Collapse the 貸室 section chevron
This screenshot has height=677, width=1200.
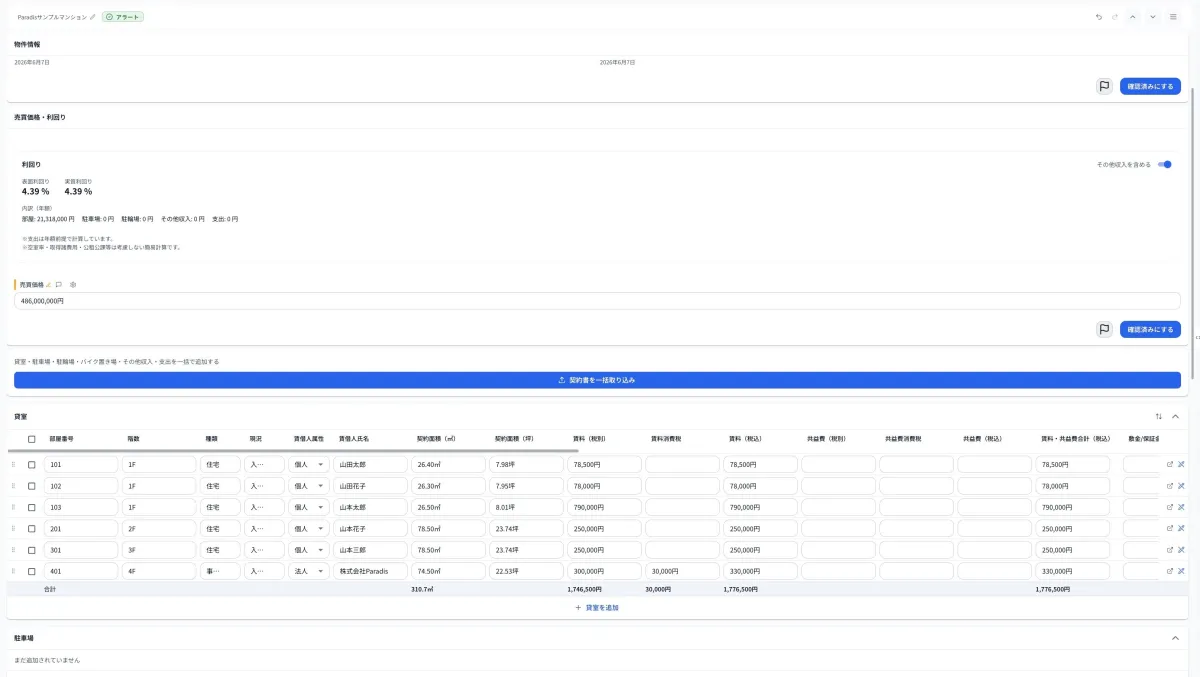pyautogui.click(x=1175, y=416)
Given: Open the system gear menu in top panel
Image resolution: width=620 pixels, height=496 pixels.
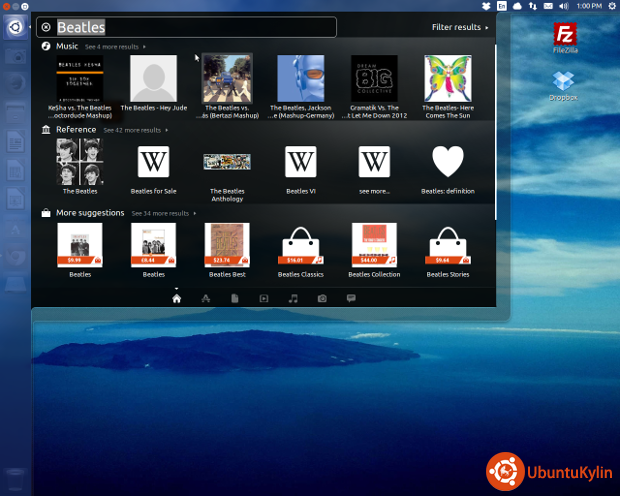Looking at the screenshot, I should [x=610, y=5].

--------------------

▸ **What you will do**: Only the pictures in the listing above get left out; print everything else exactly.

▸ **Solution to the problem**:
Collapse the 貸室 section chevron
This screenshot has height=677, width=1200.
pyautogui.click(x=1175, y=416)
Given: Open the system gear menu in top panel
Image resolution: width=620 pixels, height=496 pixels.
Looking at the screenshot, I should [x=610, y=5].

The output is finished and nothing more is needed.